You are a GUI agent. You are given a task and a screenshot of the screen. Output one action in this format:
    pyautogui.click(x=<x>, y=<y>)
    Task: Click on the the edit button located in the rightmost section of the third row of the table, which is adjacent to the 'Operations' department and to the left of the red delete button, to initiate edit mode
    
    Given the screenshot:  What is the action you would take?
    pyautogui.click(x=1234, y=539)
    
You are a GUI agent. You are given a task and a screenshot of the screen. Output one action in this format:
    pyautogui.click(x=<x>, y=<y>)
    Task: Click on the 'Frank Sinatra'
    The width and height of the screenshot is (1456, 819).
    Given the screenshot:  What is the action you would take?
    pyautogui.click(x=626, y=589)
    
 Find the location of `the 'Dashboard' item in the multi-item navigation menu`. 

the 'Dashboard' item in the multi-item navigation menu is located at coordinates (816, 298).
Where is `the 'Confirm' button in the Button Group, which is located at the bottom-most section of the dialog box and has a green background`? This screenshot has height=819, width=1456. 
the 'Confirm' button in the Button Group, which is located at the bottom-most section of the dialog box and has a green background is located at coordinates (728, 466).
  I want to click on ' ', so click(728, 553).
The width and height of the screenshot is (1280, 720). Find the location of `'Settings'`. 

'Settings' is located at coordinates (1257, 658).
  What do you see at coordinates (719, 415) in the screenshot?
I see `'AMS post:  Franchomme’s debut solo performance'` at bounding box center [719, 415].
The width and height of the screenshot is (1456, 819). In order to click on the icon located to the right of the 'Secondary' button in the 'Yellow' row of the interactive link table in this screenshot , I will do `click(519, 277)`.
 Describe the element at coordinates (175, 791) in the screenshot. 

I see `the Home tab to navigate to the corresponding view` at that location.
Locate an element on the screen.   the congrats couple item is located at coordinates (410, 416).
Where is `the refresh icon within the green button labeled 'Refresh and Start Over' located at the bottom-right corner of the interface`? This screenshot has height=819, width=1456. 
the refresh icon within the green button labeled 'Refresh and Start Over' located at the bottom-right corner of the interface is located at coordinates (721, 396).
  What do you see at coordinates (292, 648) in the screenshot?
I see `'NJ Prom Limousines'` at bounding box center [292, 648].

---*---

Can you turn the lines above, from the line with "Describe the element" up to and including the line with "Locate an element", into a Markdown table with the columns Row and Line, numbering each line and skipping blank ones?

- Solved problem:
| Row | Line |
|---|---|
| 1 |  Describe the element at coordinates (175, 791) in the screenshot.  |
| 2 | I see `the Home tab to navigate to the corresponding view` at that location. |
| 3 | Locate an element on the screen.   the congrats couple item is located at coordinates (410, 416). |